2 Polisi di Magelang Dilaporkan Polda Jateng, Dugaan Salah Tangkap Remaja

- Orangtua remaja melaporkan 2 pejabat Polres Magelang ke Polda Jawa Tengah atas dugaan kasus salah tangkap, penyiksaan, dan penyebaran data pribadi.
- DRP ditangkap saat kerusuhan di depan Polres Magelang Kota tanpa terlibat dalam aksi demonstrasi. Ia diduga mengalami penyiksaan fisik dan trauma mendalam.
- Keluarga korban berharap kasus ini dapat diproses secara hukum dan polisi yang terlibat mendapatkan sanksi. Polda Jateng akan menindaklanjuti laporan tersebut dengan profesional dan transparan.
Magelang, IDN Times – Orangtua seorang remaja berinisial DRP (15) melaporkan dua pejabat utama Polres Magelang Kota ke Polda Jawa Tengah. Laporan itu dilayangkan atas dugaan kasus salah tangkap, penyiksaan, dan penyebaran data pribadi. Dua pejabat yang dilaporkan adalah Kapolres Magelang Kota AKBP Anita Indah Setyaningrum dan Kasatreskrim Iptu Iwan Kristiana.
1. Ditangkap saat kerusuhan di Magelang

Menurut penasihat hukum keluarga korban dari LBH Yogyakarta, Royan Juliazka Chandrajaya, DRP ditangkap pada 29 Agustus 2025 lalu saat terjadi kerusuhan di depan Polres Magelang Kota. Namun, DRP sama sekali tidak terlibat dalam aksi demonstrasi tersebut.
"DRP ini tidak mengikuti aksi, tapi kebetulan lewat di sekitar lokasi usai COD jaket, lalu ditangkap secara sewenang-wenang," kata Royan saat melaporkan kasus ini di Polda Jateng, Selasa (16/9/2025).
Setelah ditangkap, DRP diduga mengalami penyiksaan fisik bertubi-tubi. Ia ditampar, ditendang, dipukul kepalanya, dan dicambuk. Kekerasan tersebut dilakukan untuk memaksanya mengakui keterlibatan dalam perusakan fasilitas Polres Magelang Kota.
"Anak saya dicambuk pakai selang, ditampar, ditendang, dadanya dipukul sampai akhirnya mengakui perbuatan yang dituduhkan," ujar Dita, ibu korban.
2. Dampak fisik juga psikologis korban

Tidak hanya itu, DRP juga sempat diinapkan semalam di Polres Magelang Kota tanpa alas tidur dan ditempatkan bersama tahanan dewasa.

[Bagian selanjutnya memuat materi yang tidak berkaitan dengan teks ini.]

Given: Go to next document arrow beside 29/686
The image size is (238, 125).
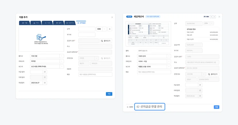Looking at the screenshot, I should (x=214, y=17).
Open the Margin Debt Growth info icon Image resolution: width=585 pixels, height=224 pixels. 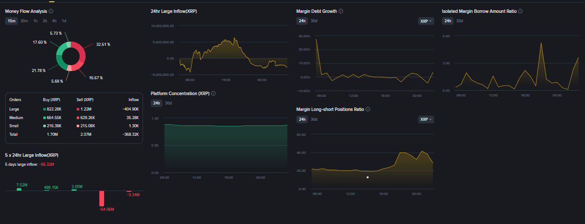click(341, 11)
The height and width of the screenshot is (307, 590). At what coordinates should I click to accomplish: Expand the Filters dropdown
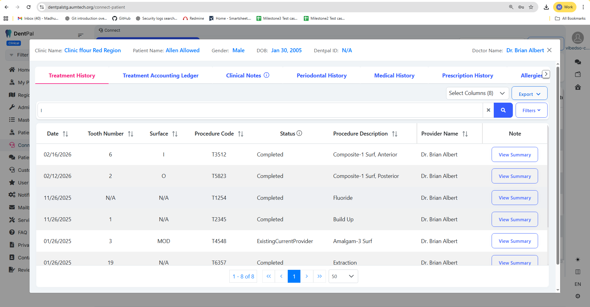point(531,110)
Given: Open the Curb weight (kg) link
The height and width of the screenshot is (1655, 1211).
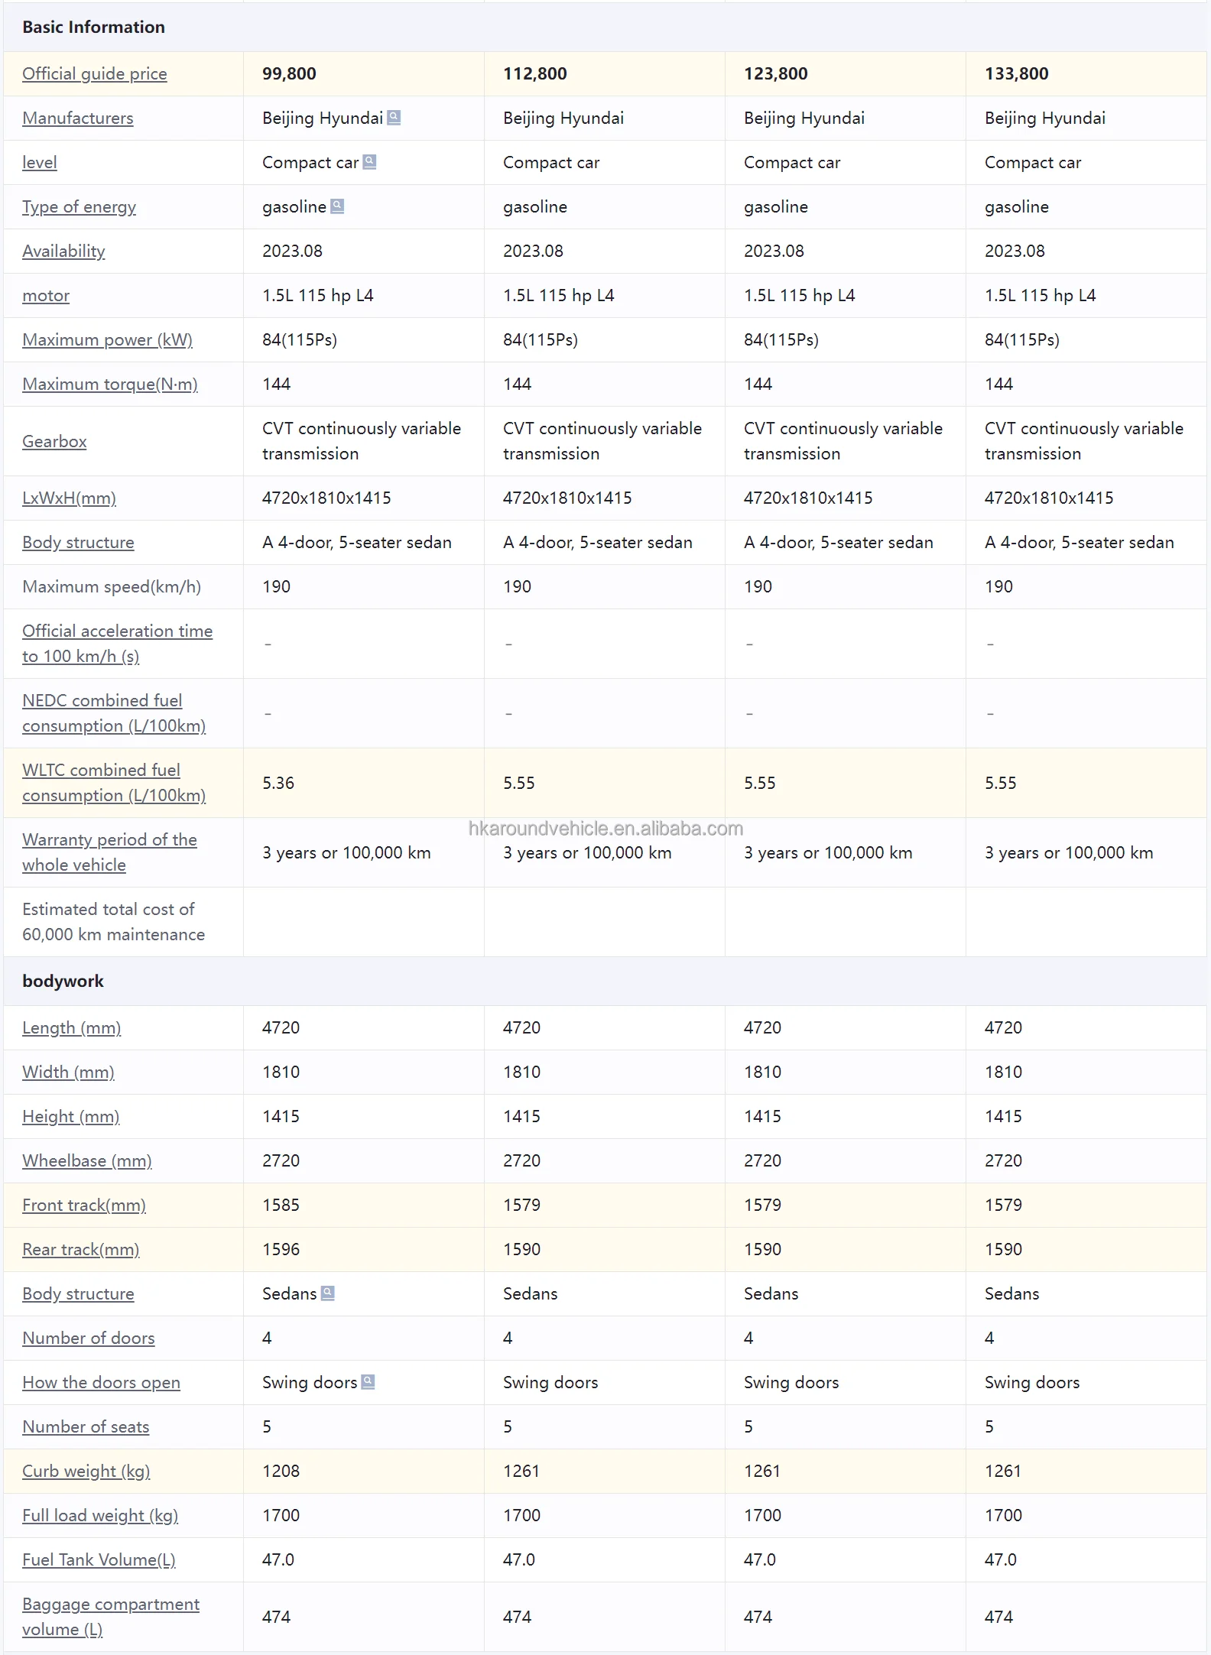Looking at the screenshot, I should tap(86, 1472).
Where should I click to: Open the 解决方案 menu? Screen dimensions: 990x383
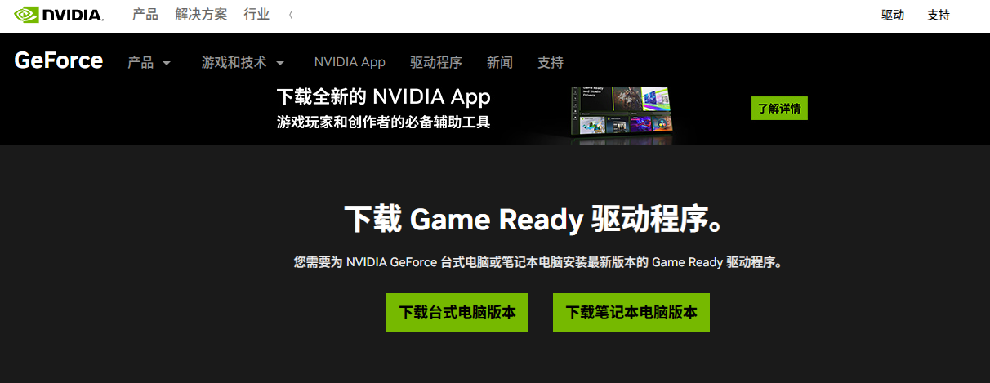pos(201,15)
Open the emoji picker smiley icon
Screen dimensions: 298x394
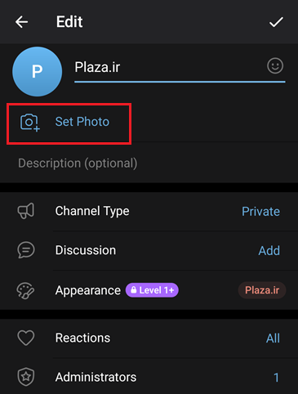tap(275, 65)
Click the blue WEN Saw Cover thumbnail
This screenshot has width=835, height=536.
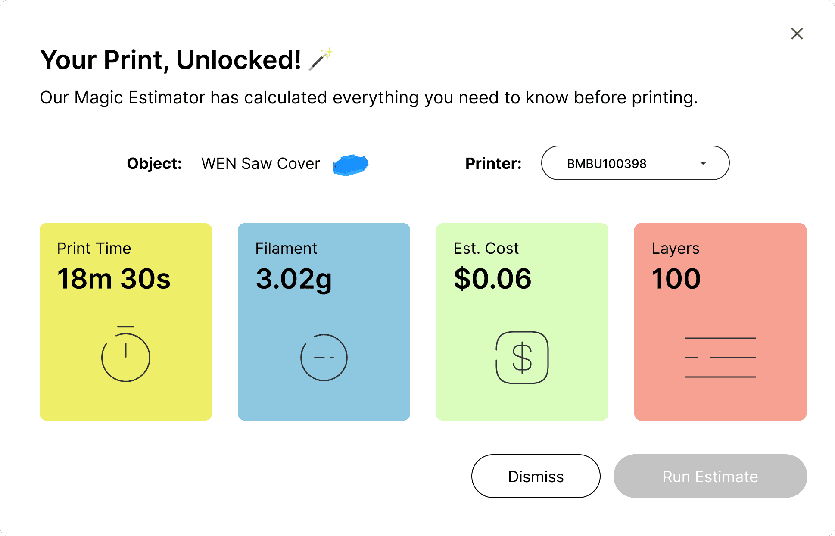[350, 165]
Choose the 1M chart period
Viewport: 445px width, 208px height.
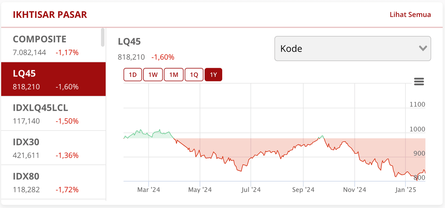174,74
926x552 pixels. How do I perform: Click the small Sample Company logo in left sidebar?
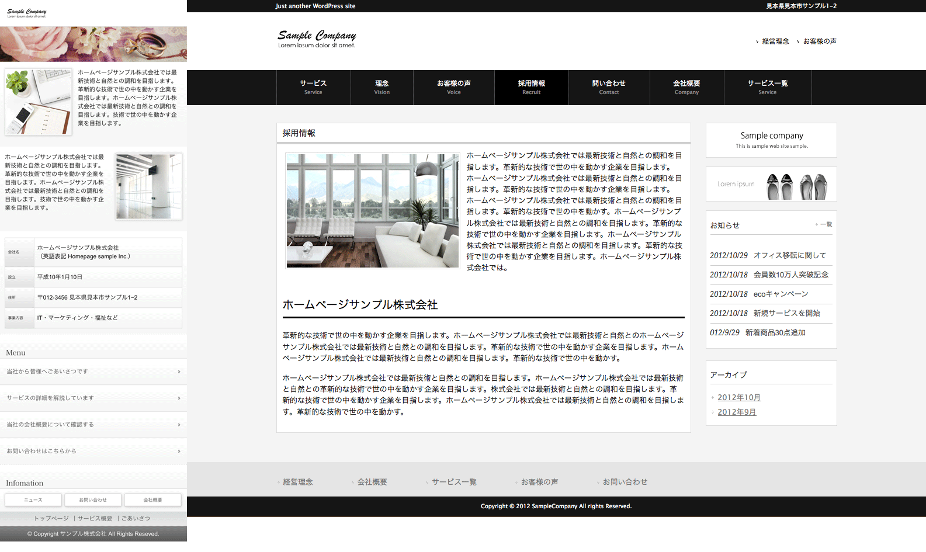click(27, 13)
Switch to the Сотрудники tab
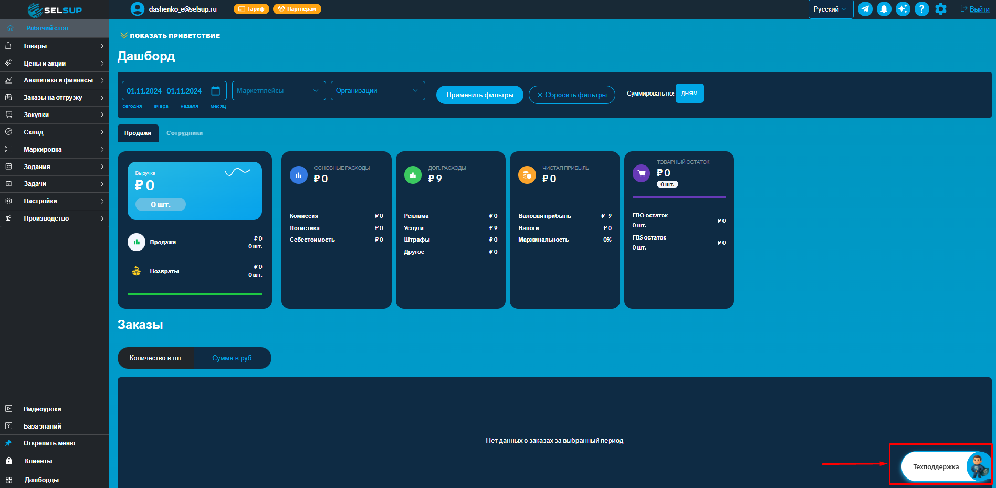Image resolution: width=996 pixels, height=488 pixels. [x=184, y=133]
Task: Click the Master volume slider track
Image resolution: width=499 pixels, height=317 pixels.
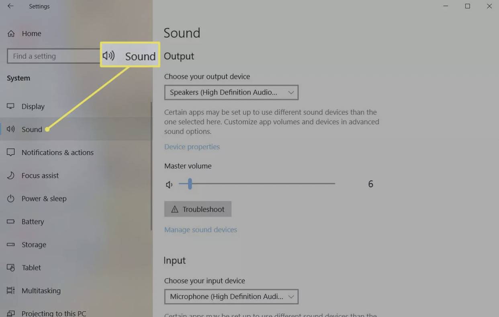Action: (x=261, y=184)
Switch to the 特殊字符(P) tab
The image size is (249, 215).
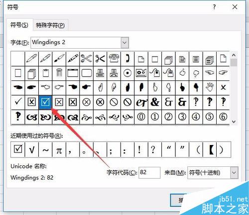(50, 25)
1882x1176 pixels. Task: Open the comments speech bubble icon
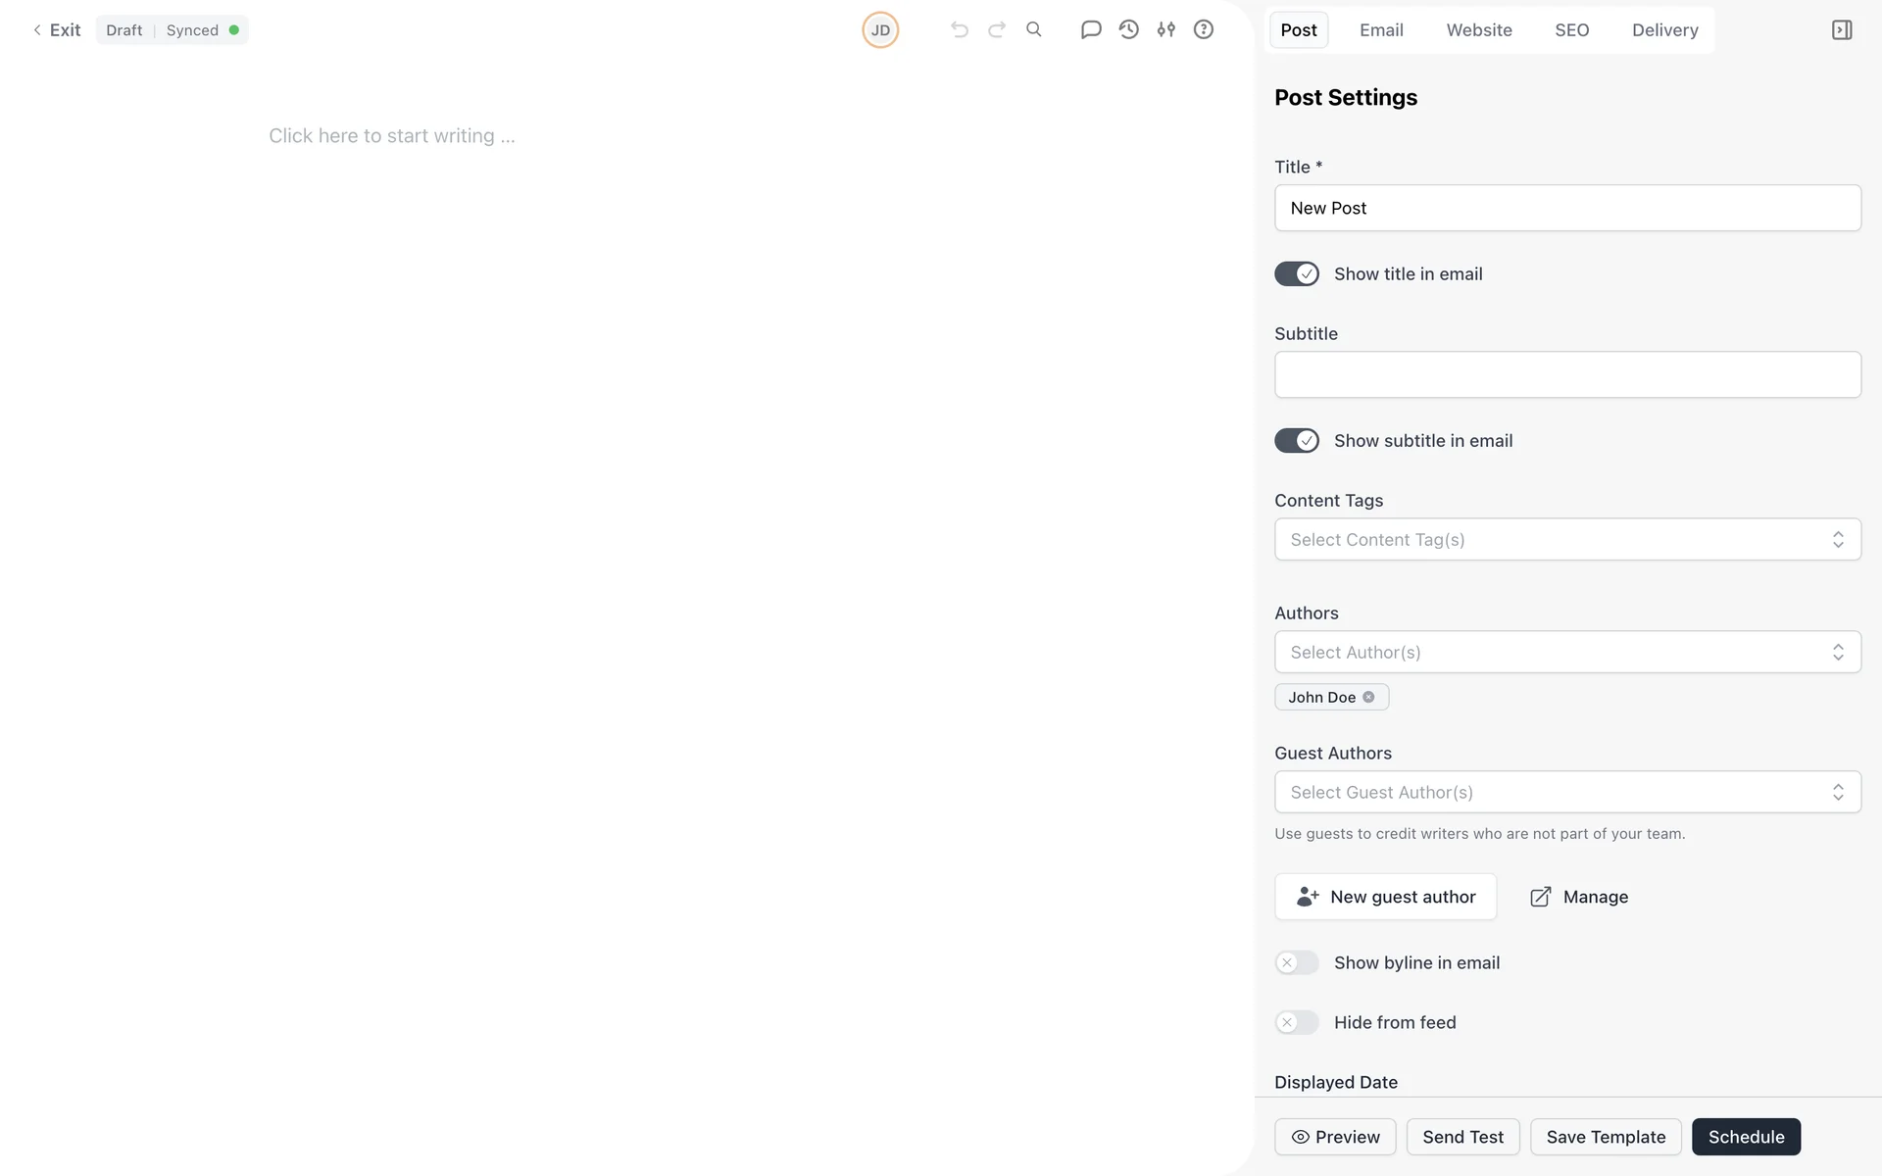[1090, 29]
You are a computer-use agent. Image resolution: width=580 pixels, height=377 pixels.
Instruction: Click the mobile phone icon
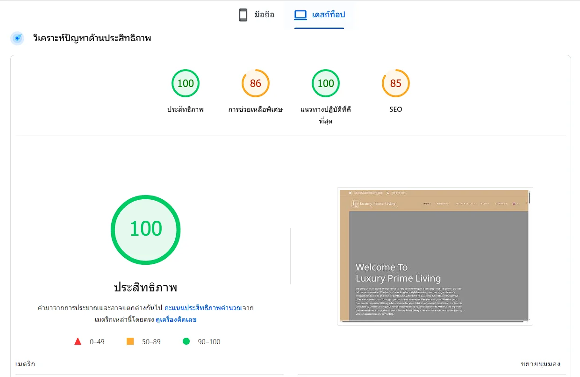coord(243,15)
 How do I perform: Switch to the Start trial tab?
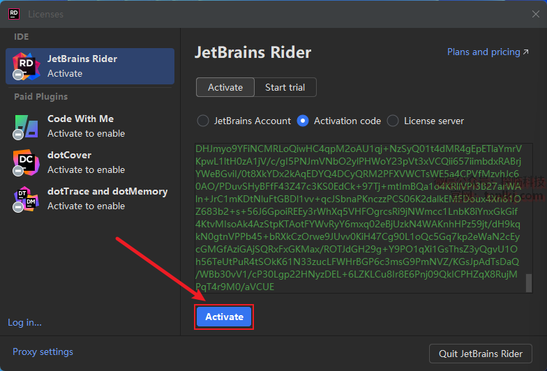pos(285,87)
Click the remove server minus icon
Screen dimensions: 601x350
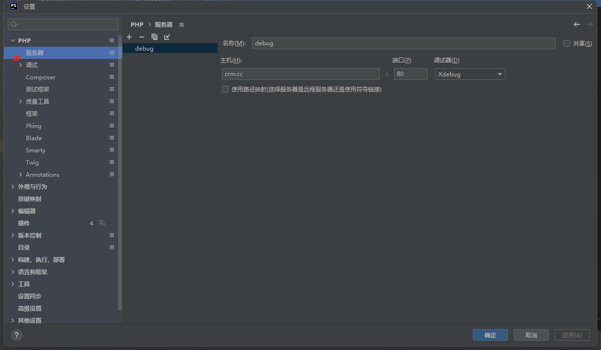point(142,37)
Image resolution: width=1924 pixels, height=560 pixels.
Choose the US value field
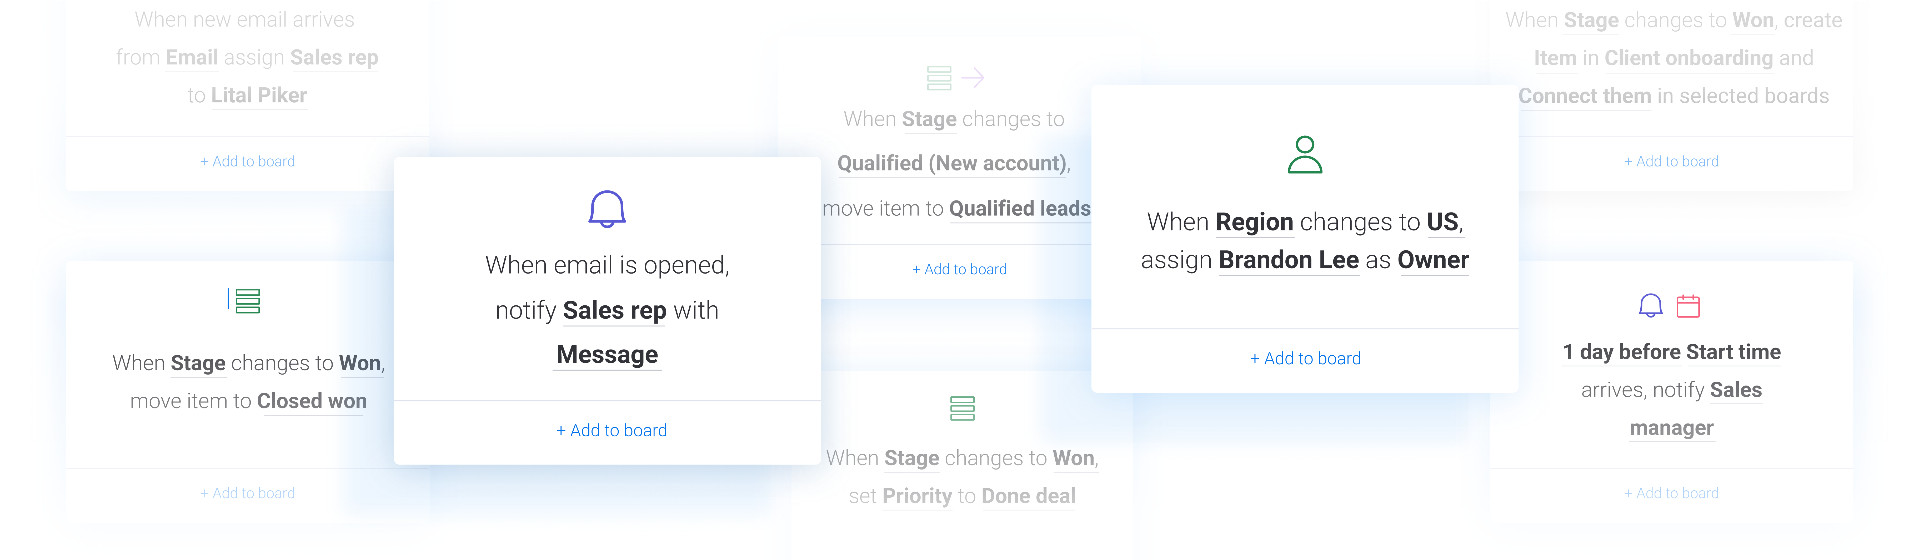point(1442,222)
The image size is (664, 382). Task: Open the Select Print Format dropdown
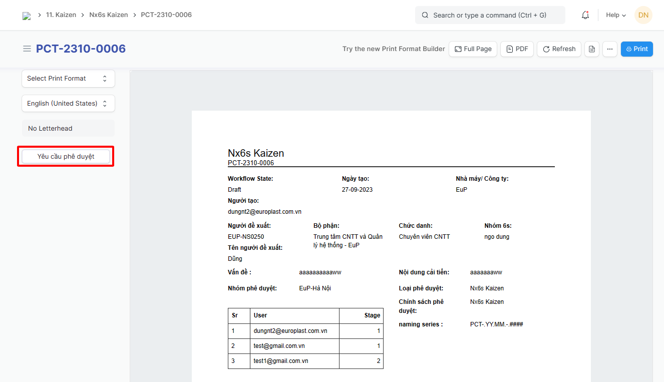pos(68,79)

Keesokan harinya, ia kembali mengalami kekerasan fisik saat dikumpulkan bersama tahanan lain.
"DRP dikumpulkan lagi bersama tahanan lain, berbaris, kembali mengalami kekerasan dan pemaksaan, ditampar, dipukul, ditendang, dicambuk menggunakan selang di dada dan punggung, dihantam dengan lutut oleh polisi tanpa alasan yang jelas," tambah Royan.
Akibat kejadian itu, DRP mengalami luka fisik dan trauma mendalam. Selain itu, ia juga merasa malu dan dirundung oleh teman sebayanya karena data pribadinya disebarkan secara luas di grup-grup WhatsApp. Data tersebut, yang berisi foto, nama, alamat, dan asal sekolah, disertai narasi yang menuduhnya sebagai pelaku kerusuhan.
"Luka fisik sudah mulai sembuh tapi dia masih trauma, trauma ketika lihat kantor polisi. Juga karena datanya tersebar akhirnya dia malu ke sekolah, di lingkungannya dia di-bully," ungkap Royan.
Pihak keluarga dan LBH Yogyakarta berharap kasus ini dapat diproses secara hukum dan polisi yang terlibat mendapatkan sanksi.
"Harapan kami laporan ini segera ditindaklanjuti. Polisi yang terlibat harus diproses hukum," tutup Royan.
3. Polda Jateng janji tindak lanjuti laporan

Menanggapi laporan itu, Kabid Humas Polda Jateng Kombes Pol Artanto membenarkan bahwa aduan tersebut telah diterima oleh Sentra Pelayanan Kepolisian Terpadu (SPKT) Polda Jateng.
"Pada prinsipnya hari ini mereka ke SPKT menyampaikan hal tersebut dan diterima oleh SPKT," kata Artanto.
Ia menambahkan, pihak kepolisian akan menindaklanjuti laporan tersebut dengan profesional dan transparan.
"Silakan buat laporan atau aduan bisa ke Propam atau Direskrimum, nanti surat aduan itu bisa jadi bahan penyelidikan awal. Nanti akan ditindaklanjuti secara transparan dan profesional," pungkasnya.